Even though most events are stored in disk, the device is configured by default to log to ramdisk to prevent gradual damage to the SSD that can be caused by constant writes and deletes of events to disk.

In this scenario, the events are not stored under [/ngfw]/var/sf/detection_engine/*/instance-N/, but they are located in [/ngfw]/var/sf/detection_engines/*/instance-N/connection/, which is a symbolic link to /dev/shm/instance-N/connection.

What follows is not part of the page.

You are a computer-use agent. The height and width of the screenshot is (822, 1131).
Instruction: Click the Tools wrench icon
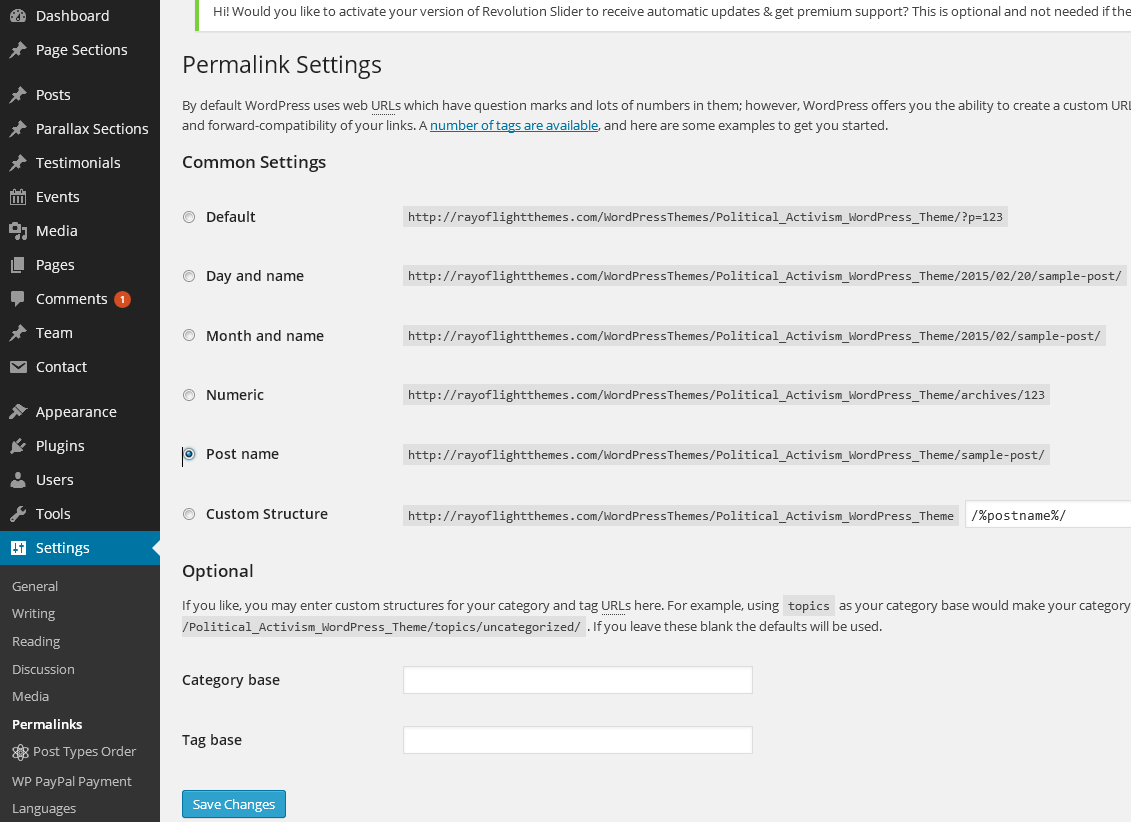[x=18, y=514]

In this case, the events reside in virtual memory rather than physical.

admin@FTD4140:~$ ls -la /ngfw/var/sf/detection_engines/b0c4a5a4-de25-11ea-8ec3-4df4ea7207e3/instance-1/connection
lrwxrwxrwx 1 sfsnort sfsnort 30 Sep  9 19:03 /ngfw/var/sf/detection_engines/b0c4a5a4-de25-11ea-8ec3-4df4ea7207e3/instance-1/connection -> /dev/shm/instance-1/connection

To verify what the device is currently configured to do run the command show log-events-to-ramdisk from the FTD CLISH. You can also change this if you use the command configure log-events-to-ramdisk <enable/disable>:

> show log-events-to-ramdisk
Logging connection events to RAM Disk. 

> configure log-events-to-ramdisk  
Enable or Disable  enable or disable (enable/disable)

Warning: When the configure log-events-to-ramdisk disable command is executed, there is a need for two deployments to be done on the FTD for snort not to get stuck in D state (Uninterruptible Sleep), which would cause traffic outage.
This behavior is documented in the defect with Cisco bug ID CSCvz53372. With the first deployment, the reassess of the snort memory stage is skipped which causes snort to go in D state. The workaround is to do another deployment with any dummy changes.

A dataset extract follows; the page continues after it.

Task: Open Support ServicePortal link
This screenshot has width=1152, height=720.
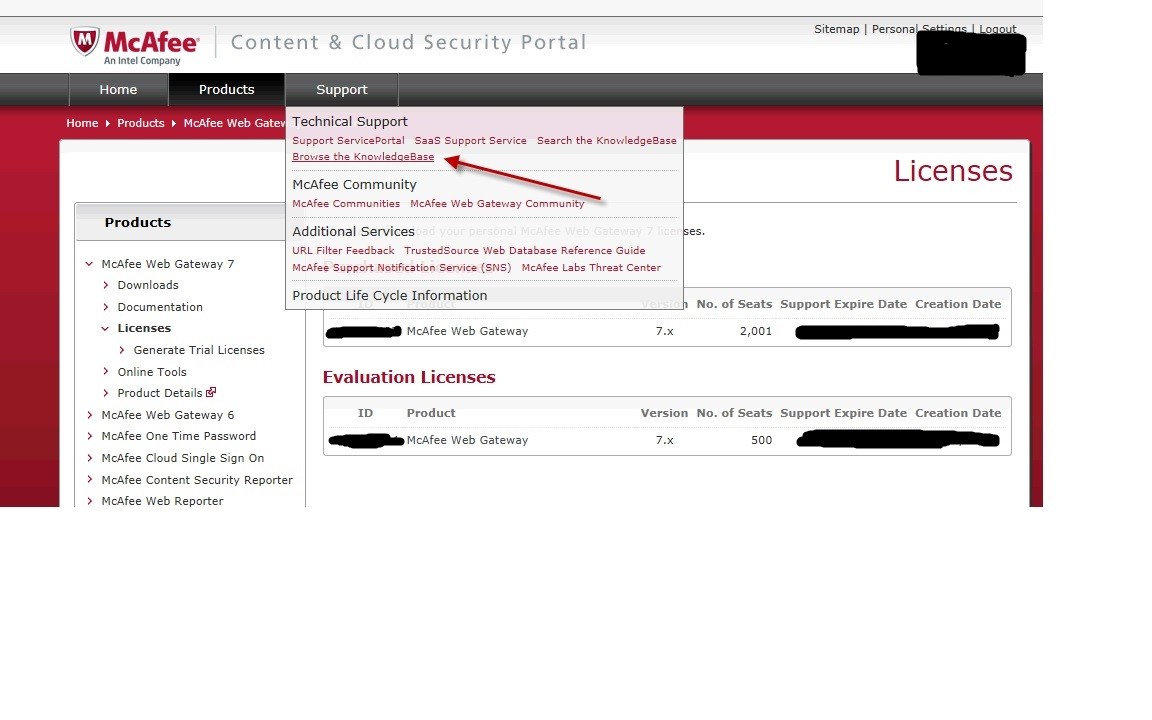Action: pyautogui.click(x=348, y=141)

When you log into ramdisk, the main drawback is that the respective silo has a smaller space allocated and thus drains them more often under the same circumstances. The next output is the disk manager from an FPR 4140 with and without the log events to ramdisk enabled for comparison.

Log to Ramdisk enabled.

> show disk-manager
Silo                                    Used        Minimum     Maximum
Temporary Files                         0 KB        903.803 MB  3.530 GB
Action Queue Results                    0 KB        903.803 MB  3.530 GB
User Identity Events                    0 KB        903.803 MB  3.530 GB
UI Caches                               4 KB        2.648 GB    5.296 GB
Backups                                 0 KB        7.061 GB    17.652 GB
Updates                                 305.723 MB  10.591 GB   26.479 GB
Other Detection Engine                  0 KB        5.296 GB    10.591 GB
Performance Statistics                  19.616 MB   1.765 GB    21.183 GB
Other Events                            0 KB        3.530 GB    7.061 GB
IP Reputation & URL Filtering           0 KB        4.413 GB    8.826 GB
arch_debug_file                         0 KB        17.652 GB   105.914 GB
Archives & Cores & File Logs            0 KB        7.061 GB    35.305 GB
RNA Events                              0 KB        7.061 GB    28.244 GB
File Capture                            0 KB        17.652 GB   35.305 GB
Unified High Priority Events            0 KB        17.652 GB   30.892 GB
Connection Events                       0 KB        451.698 MB  903.396 MB
IPS Events                              0 KB        12.357 GB   26.479 GB

Log to Ramdisk disabled.

> show disk-manager
Silo                                    Used        Minimum     Maximum
Temporary Files                         0 KB        976.564 MB  3.815 GB
Action Queue Results                    0 KB        976.564 MB  3.815 GB
User Identity Events                    0 KB        976.564 MB  3.815 GB
UI Caches                               4 KB        2.861 GB    5.722 GB
Backups                                 0 KB        7.629 GB    19.074 GB
Updates                                 305.723 MB  11.444 GB   28.610 GB
Other Detection Engine                  0 KB        5.722 GB    11.444 GB
Performance Statistics                  19.616 MB   1.907 GB    22.888 GB
Other Events                            0 KB        3.815 GB    7.629 GB
IP Reputation & URL Filtering           0 KB        4.768 GB    9.537 GB
arch_debug_file                         0 KB        19.074 GB   114.441 GB
Archives & Cores & File Logs            0 KB        7.629 GB    38.147 GB
Unified Low Priority Events             0 KB        9.537 GB    47.684 GB
RNA Events                              0 KB        7.629 GB    30.518 GB
File Capture                            0 KB        19.074 GB   38.147 GB
Unified High Priority Events            0 KB        19.074 GB   33.379 GB
IPS Events                              0 KB        13.351 GB   28.610 GB

The smaller size of the silo is compensated by the higher speed to access the Events and stream them to the FMC. Although this is a better option under proper conditions, the drawback must be considered.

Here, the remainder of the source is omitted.